RECORDS FOR THE EXERCISE:
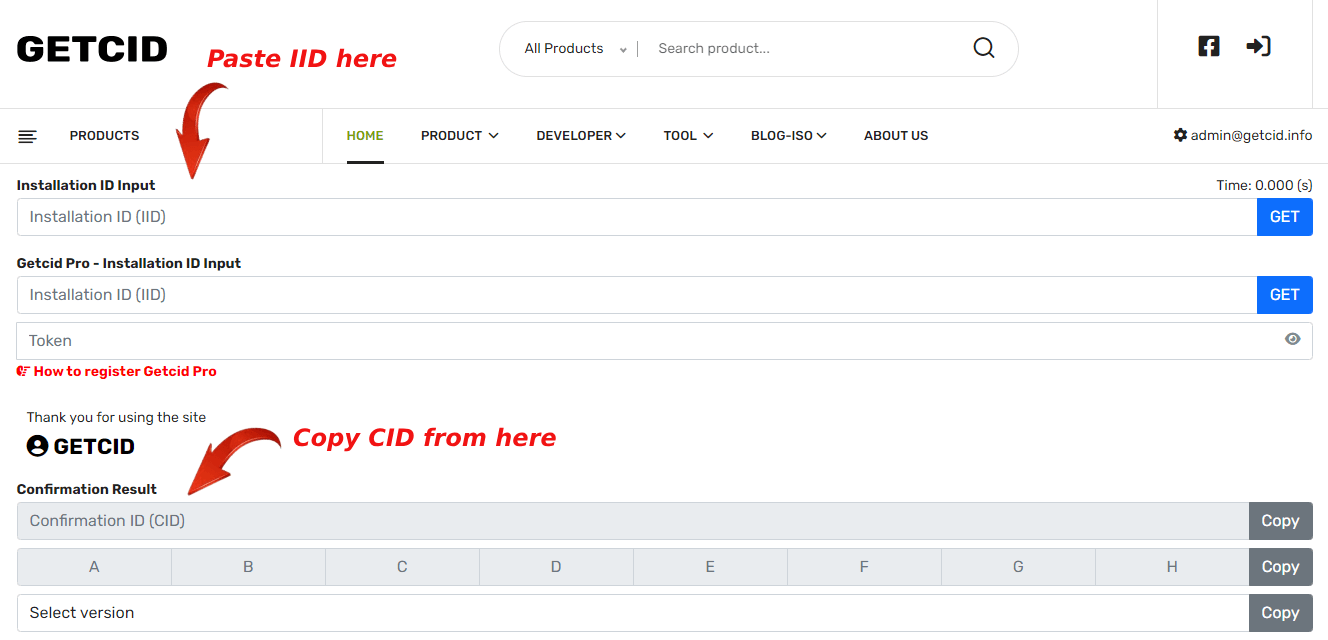Click the Facebook icon in the header
The width and height of the screenshot is (1328, 640).
click(x=1208, y=46)
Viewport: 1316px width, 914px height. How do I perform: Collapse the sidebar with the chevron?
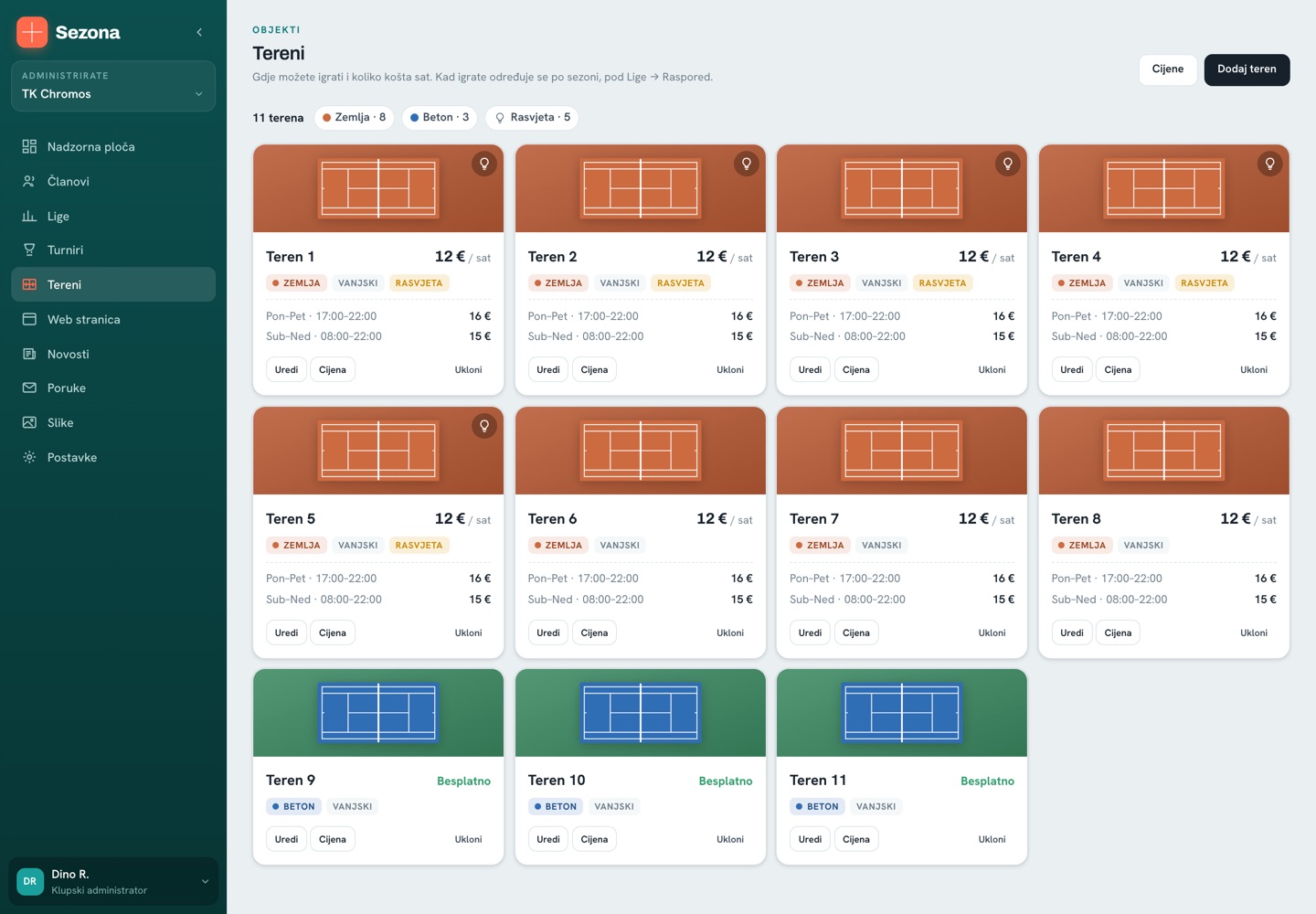(x=199, y=32)
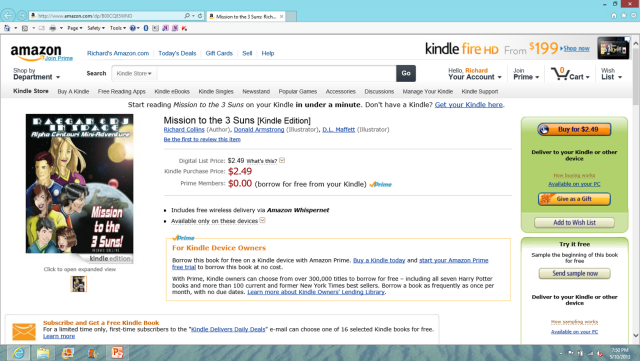Expand 'Available only on these devices' arrow
The width and height of the screenshot is (640, 361).
click(262, 221)
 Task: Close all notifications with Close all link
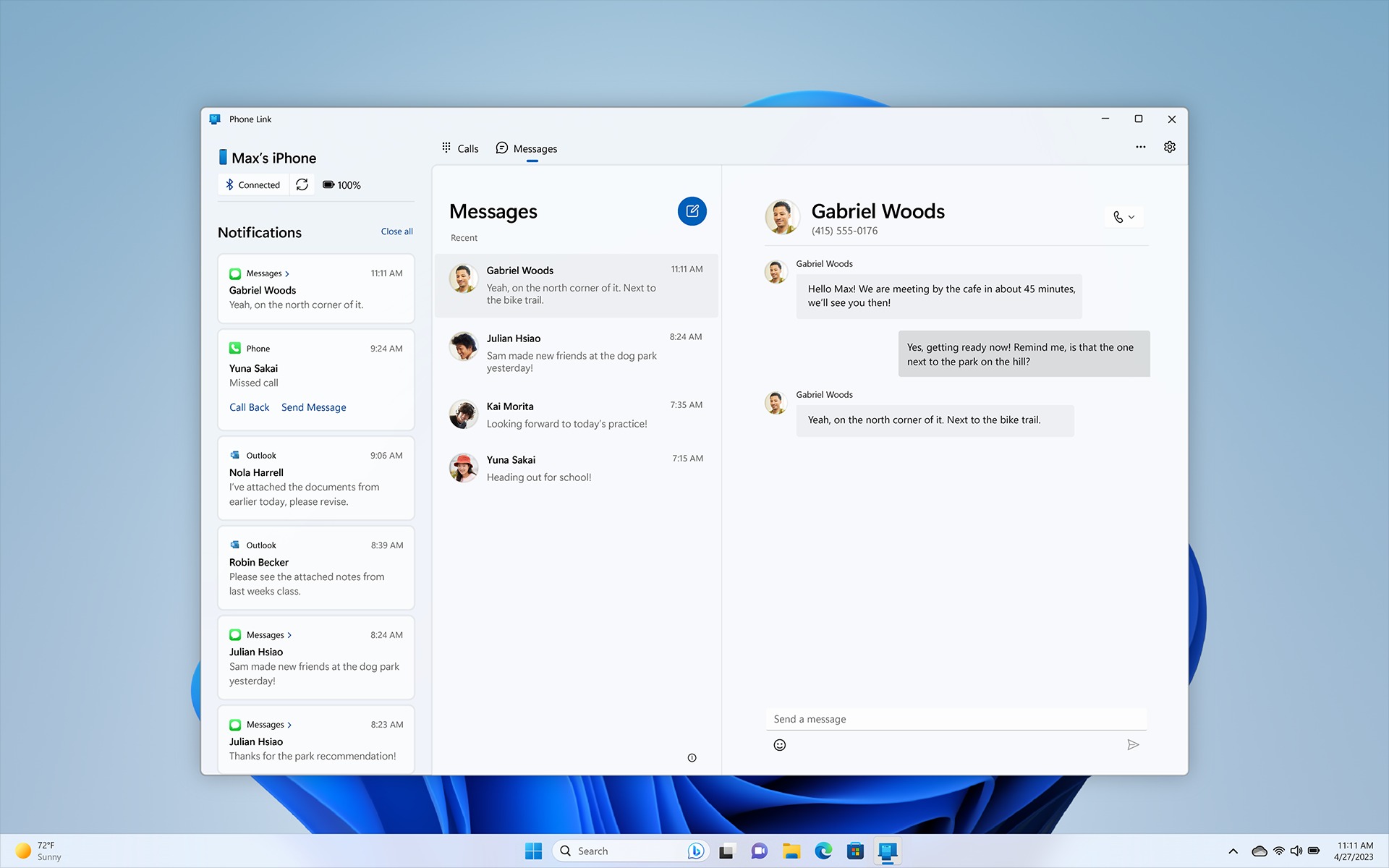(x=396, y=231)
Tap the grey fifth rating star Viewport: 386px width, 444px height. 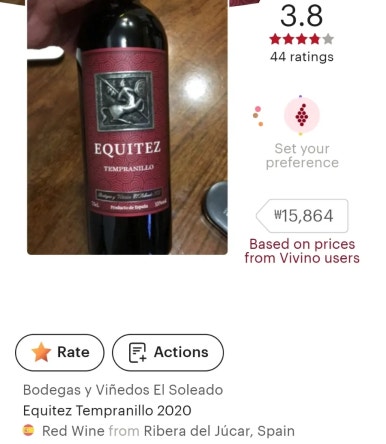click(328, 39)
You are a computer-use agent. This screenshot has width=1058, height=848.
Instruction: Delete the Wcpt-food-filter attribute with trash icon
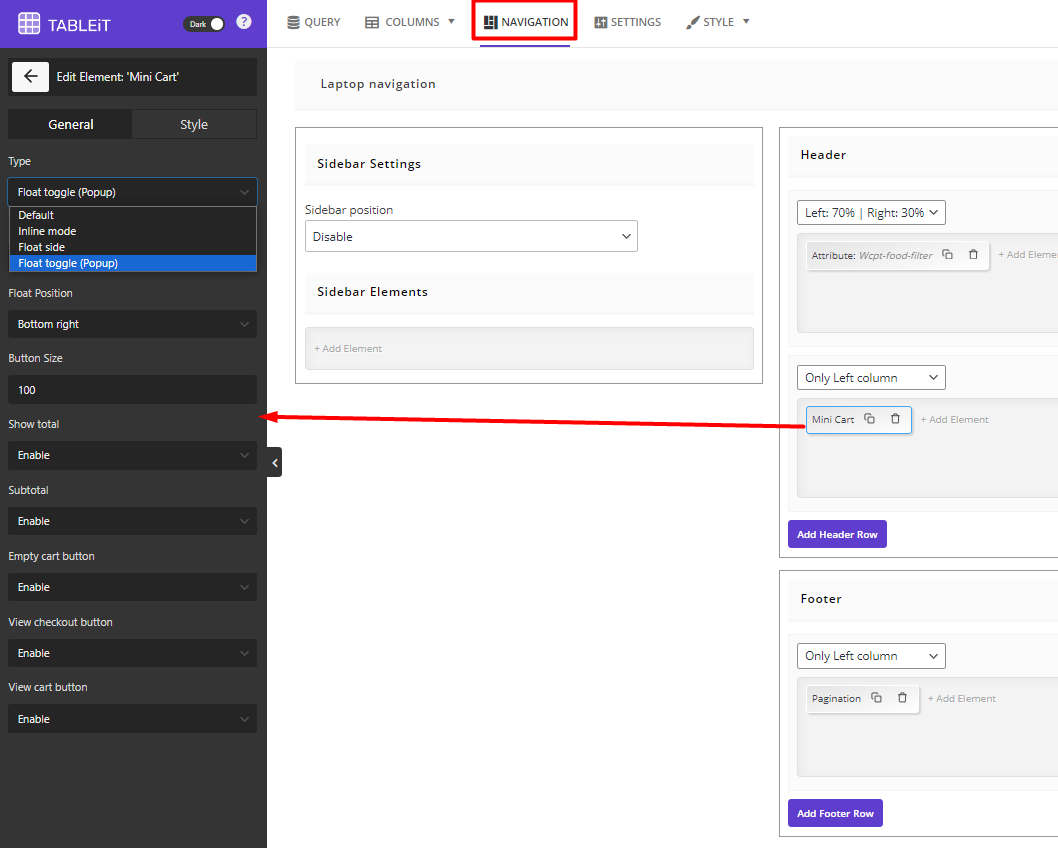973,255
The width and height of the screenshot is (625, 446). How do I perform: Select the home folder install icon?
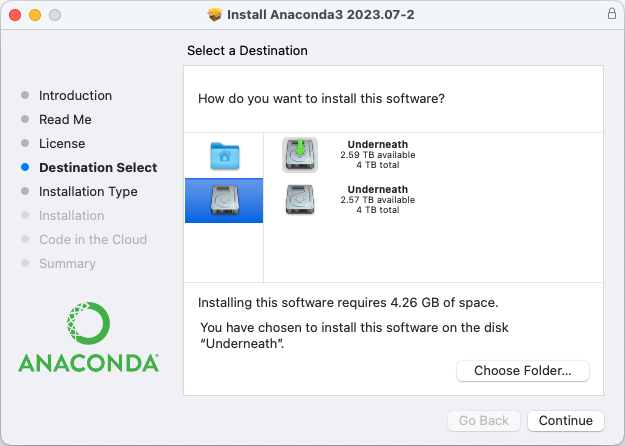(224, 155)
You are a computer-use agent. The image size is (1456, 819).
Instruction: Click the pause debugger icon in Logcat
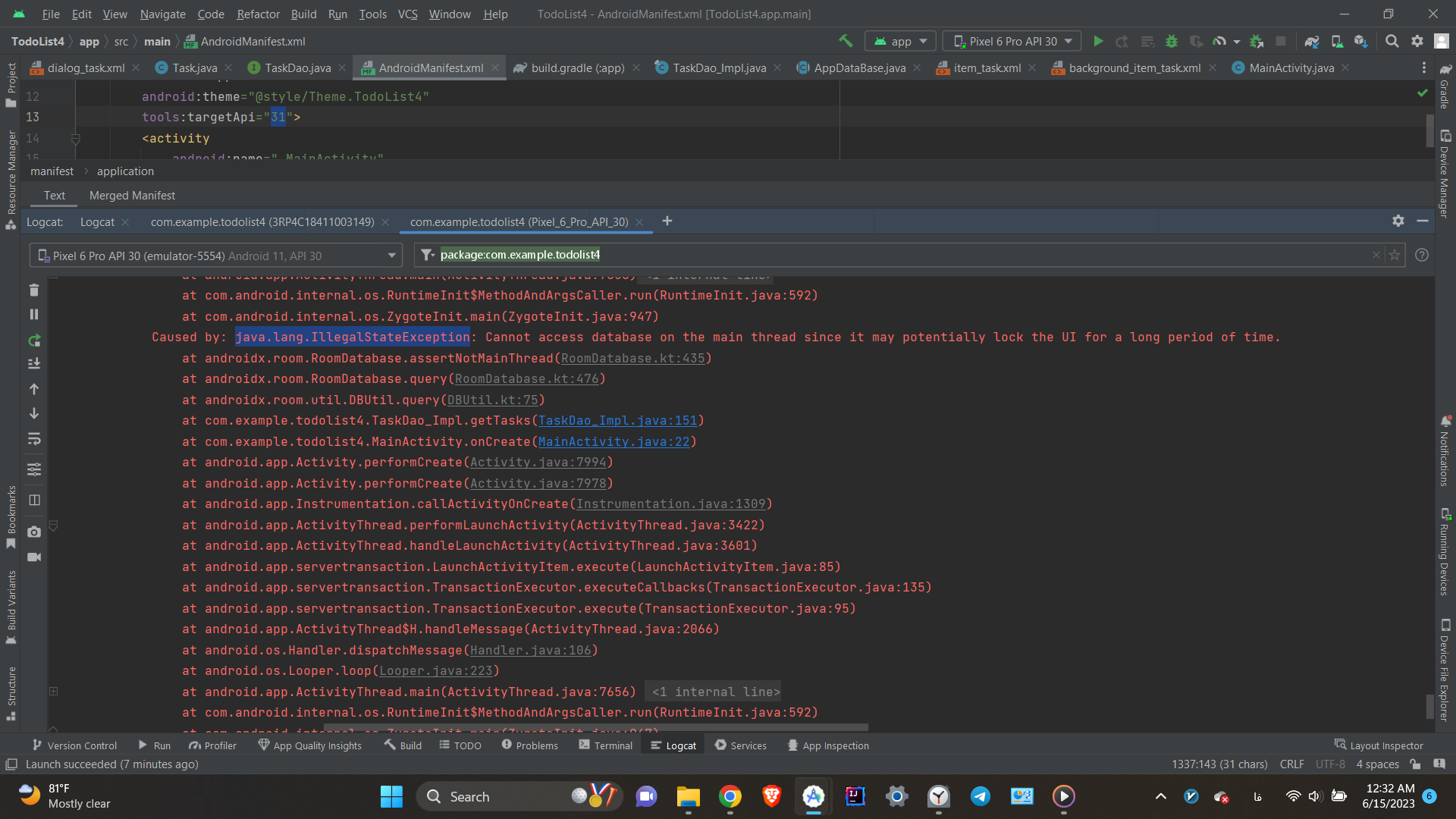34,314
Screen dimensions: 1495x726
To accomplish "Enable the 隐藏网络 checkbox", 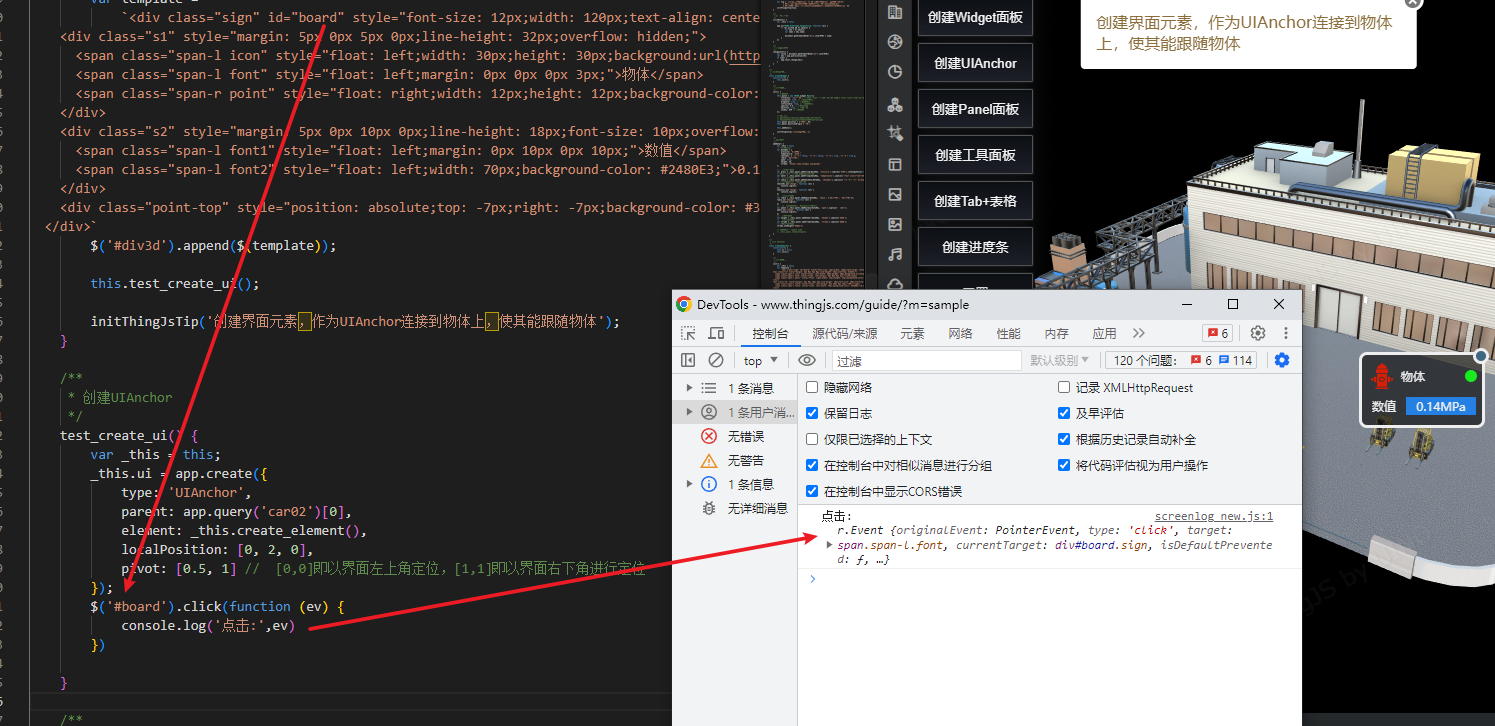I will click(812, 388).
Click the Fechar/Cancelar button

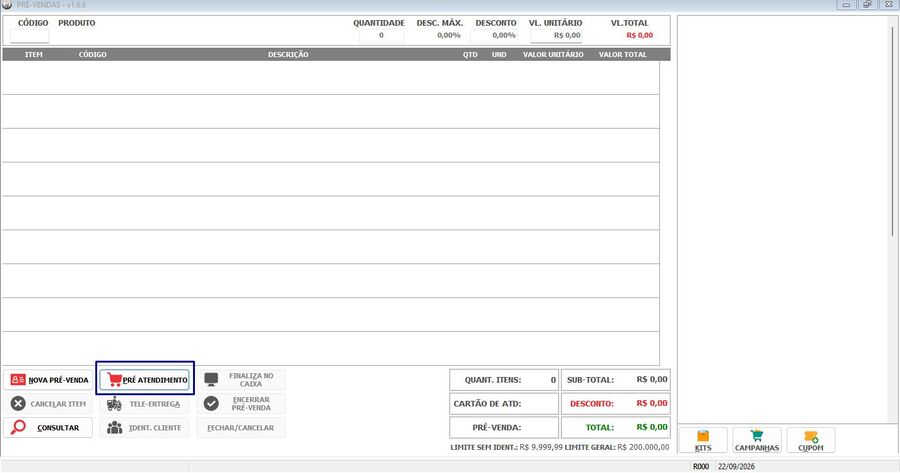pos(240,428)
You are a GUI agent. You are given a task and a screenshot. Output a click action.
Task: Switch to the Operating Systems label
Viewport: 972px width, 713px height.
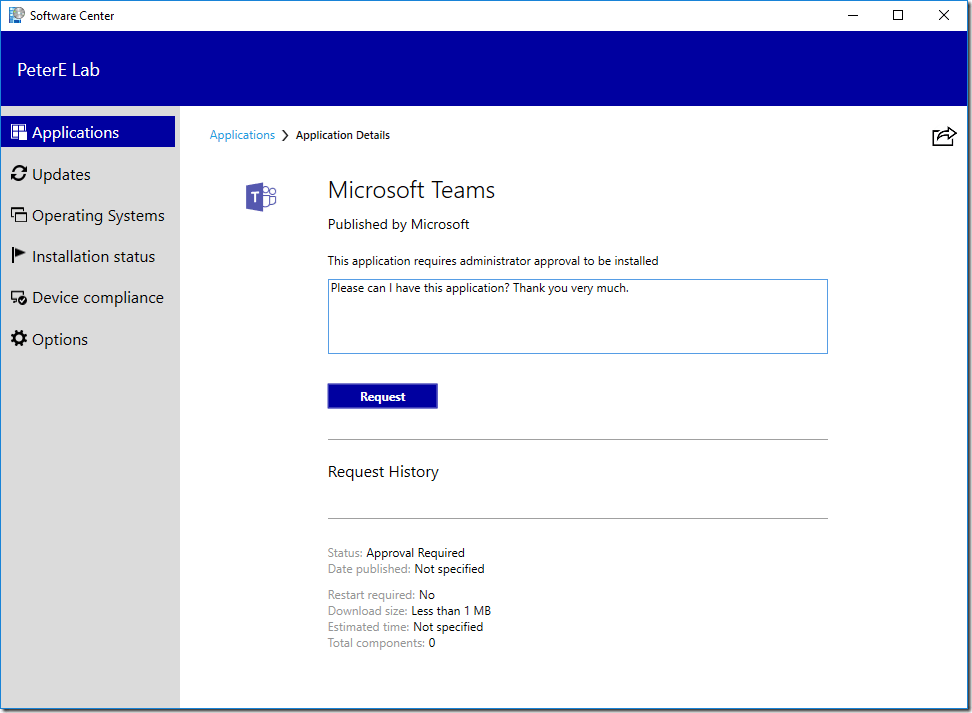tap(98, 215)
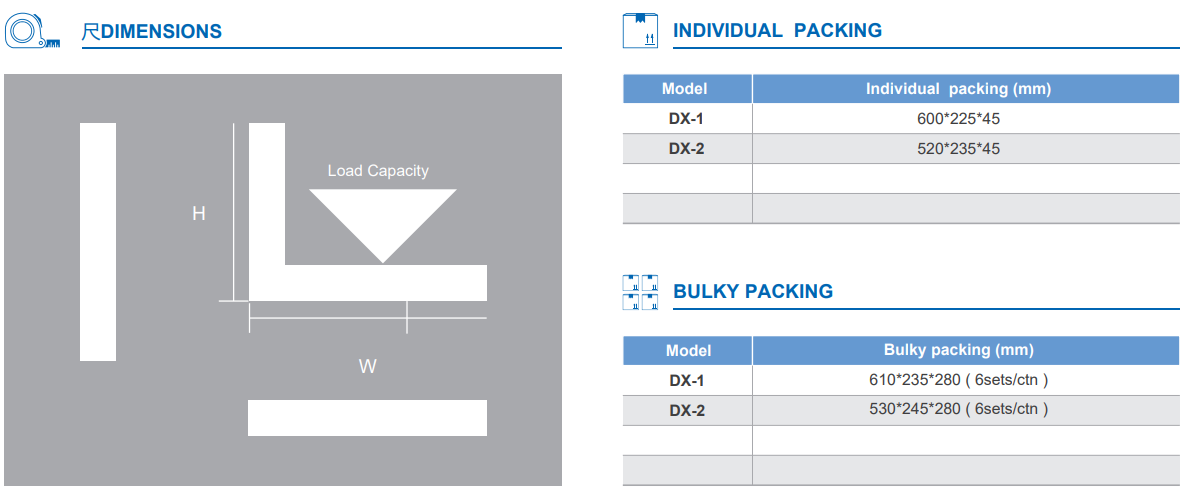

WHAT THE TASK ASKS: Restate word for word the lines beginning with the one that contains "Click the Fechar/Cancelar button" and ending with the last line of the listing; pictures stay out.

RESULT:
Click the Fechar/Cancelar button

pos(240,428)
You are a GUI agent. You are given a task and a screenshot. Output a click action.
Task: Switch to the Operating Systems label
Viewport: 972px width, 713px height.
tap(98, 215)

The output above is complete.